**Consignes**
1. D'après l'extrait sur le trompe-l'œil, dans quel type de tableau le peintre Antonio Cioci représente-t-il son autoportrait ?
2. Transcrivez le passage de l'extrait sur le trompe-l'œil qui commence par « Le Motte nous » et se poursuit jusqu'à « de curiosité représenté. ».
3. Reprenez l'extrait sur l'histoire du trompe-l'œil à partir de l'endroit où il s'arrête.

**Extrait fourni**
Le Motte nous offre une œuvre où la technique est mise en avant : en deux parties, l’une dans la lumière et l’autre dans l’ombre. L’influence de Gijsbrechts se ressent dans ce cabinet de curiosité représenté.


L’art du trompe-l’œil va toujours plus loin et c’est ainsi que le peintre Antonio Cioci va représenter son autoportrait dans une nature morte où les instruments de l’artiste se mêlent avec plusieurs types d’œuvre cloutés sur une plaque de bois, dont le veinage est figuré avec précision.
Le XVIIIème : l’illusion par le trompe-l’œil

Le trompe-l’œil vient souvent s’intéresser aux trophées de chasse. Les Salons de 1775 et 1777 vont ainsi accueillir une œuvre de Jean Antoine Houdon : La Grive morte. Bas-relief en marbre, l’exceptionnelle exécution, la remarque précision de l’œuvre l’inscrit dans la volonté de faire illusion comme le remarque le critique Friedrich Melchior Grimm : « ce morceau est d’une effet prodigieux : plus on le voit de près, plus il fait illusion ».
Le quolibet apparaît à cette époque. On peut le définir comme étant la mise en scène d’un désordre volontaire et organisé par l’artiste. Le peintre reprend la plaque de bois et y organise des lettres, des gravures et même sa signature dans l’idée de faire passer un message plus ou moins clair.
L’œuvre de Guillaume Dominique Doncre laisse apparaître une petite toile représentant une ange dessinant à partir d’un marbre tandis que d’autres sont oisifs. Des cartes jouées vont ajouter la thématique du jeu et de la chance. Plus encore, une lettre est ajoutée avec un dentinaire dont le nom est sans doute celui du commanditaire de l’œuvre.


Gaspard Gresly repousse encore les limites de cet art avec son Trompe-l’œil à la gravure de Bouchardon au verre brisé. En effet, il simule une gravure dans un cadre au verre brisé. De bonnes production, il n’est pas si simple de repérer que c’est un trompe-l’œil, l’illusion en est donc réussie.

**Bloc de données**

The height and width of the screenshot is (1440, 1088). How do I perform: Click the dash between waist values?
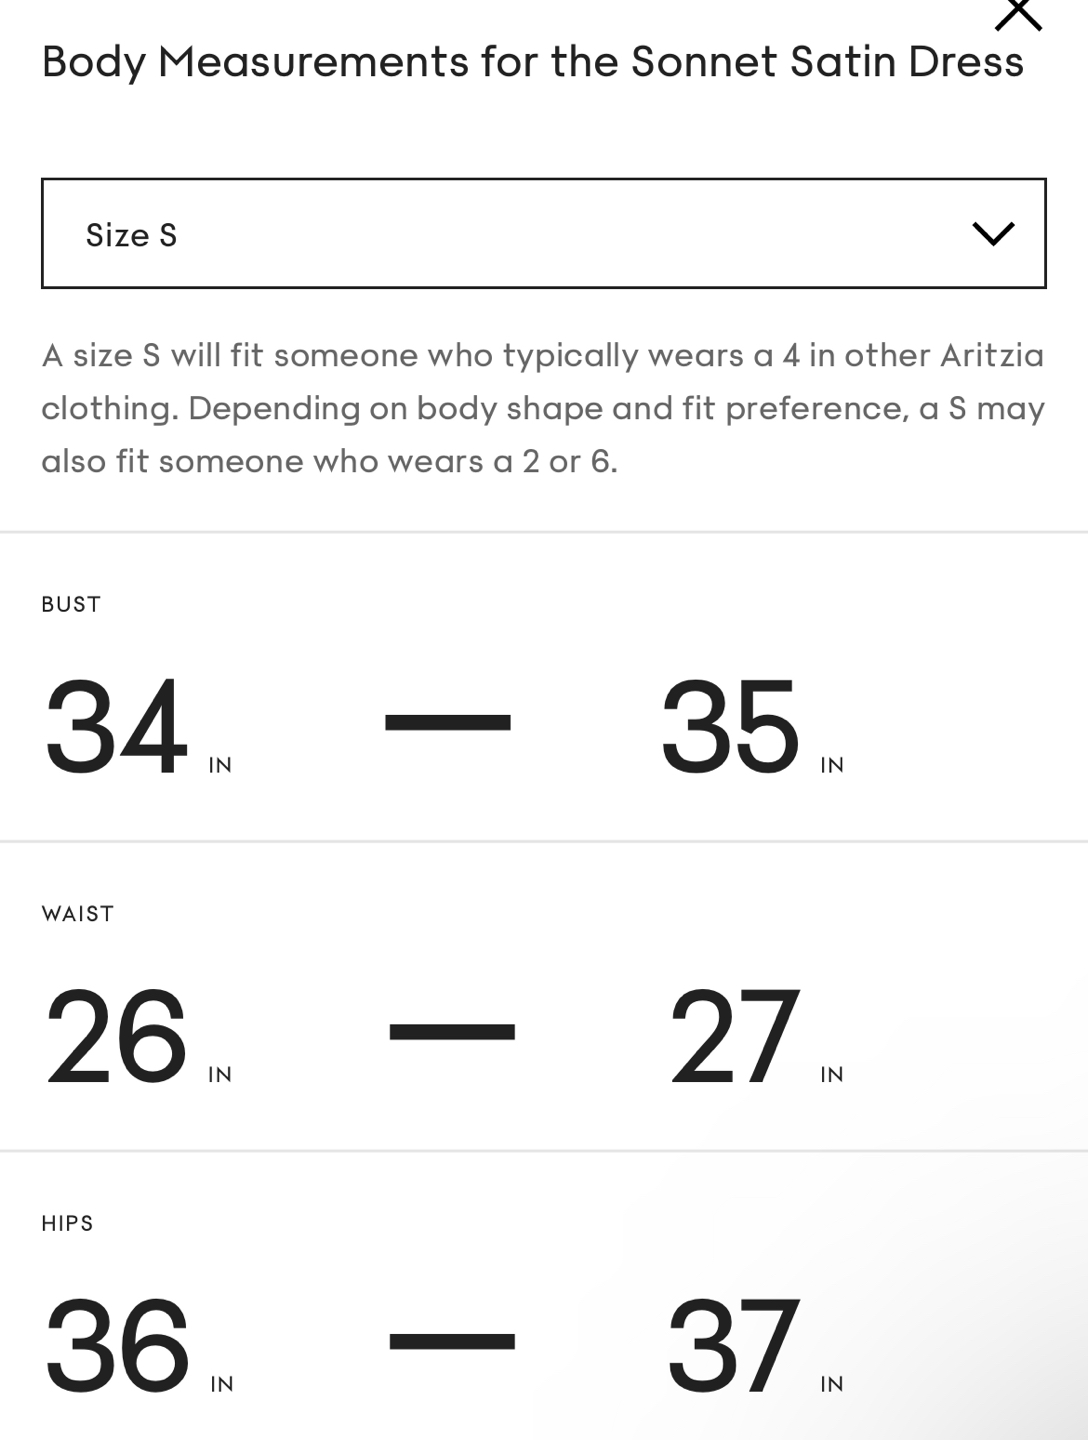point(452,1031)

**Réponses**
1. Dans une nature morte.

2.
Le Motte nous offre une œuvre où la technique est mise en avant : en deux parties, l’une dans la lumière et l’autre dans l’ombre. L’influence de Gijsbrechts se ressent dans ce cabinet de curiosité représenté.

3.
Mon petit coup de cœur de l’exposition est une œuvre de Franz Rösel von Rosenhof : Trompe-l’œil avec un singe capucin dans sa caisse. L’illusion est ici renforcée par l’usage de la géométrie qui donne une tridimensionnalité à l’œuvre. Du petit singe, l’on aperçoit que la tête au travers de cette petite caisse dont la paille dépasse au bas de la porte. Les pièces de métal, les ombres, le veinage du bois renforcent encore l’illusion.
L’œuvre de Jean Pillament surprend. Au premier regard, c’est un paysage avec des personnages, une œuvre classique. Cette œuvre va être magnifiée par le ruban qui fait irruption par le haut de l’œuvre : la couleur, le pli, l’ombre, le tombé de ce ruban ont été soigneusement préparés et exécuté pour entrer dans l’œuvre et ne pas en empêché la lecture.

Le XIXème siècle : le renouveau du trompe-l’œil
L’art décoratif que fût le trompe-l’œil devient un art aux dimensions politiques et qui fait vendre. Encore et toujours, l’on intègre la thématique des lettres et des cartes comme une critique de la société, comme l’illustre l’œuvre de Touland.


Le trompe-l’œil s’exporte en Amérique où il rencontre également un certain succès. L’américain John Frederick Peto nous livre, vers la fin du XIXème siècle, une œuvre reprenant les « habitudes » du trompe-l’œil : une porte de bois, des ferronneries et surtout ici un violon posé sur une partition sans âge ainsi qu’une clé, un ensemble qui constitue sans doute un message.
Le trompe-l’œil contemporain

L’art contemporain s’intéresse aux objets du quotidiens et c’est assez naturellement et peut-être sans y réfléchir que les artistes vont replonger dans l’art du trompe-l’œil. L’anglais Martin Battersby fait montre de talent dans son Trompe-l’œil. La profondeur, l’ombre, la représentation d’un faux bois, une main qui semble sortir du cadre pour attraper un petit bouquet fermé par un ruban, tout y est pour faire naitre une parfaite illusion.

Plus étonnant est le trompe l’œil de Daniel Firman. Il moule une personne appelée Jade, l’habille et la pose le long d’un mur dans une attitude, certes étonnante, mais humaine. L’on est forcément trompé par cette œuvre, illusion ou réalité ? … le spectateur se posera forcément la question.
Du XVIème siècle à notre époque, le Trompe-l’œil aura la faveur des artistes bien que la finalité de leur œuvre divergera. L’artiste prend forcément plaisir à tromper son spectateur ou tout du moins à la pousser à la reflexion sur la réalité ou non de son sujet. L’illusion est toujours une source d’inspiration, elle est à l’origine du camouflage utilisé par nombre d’armée dans le monde.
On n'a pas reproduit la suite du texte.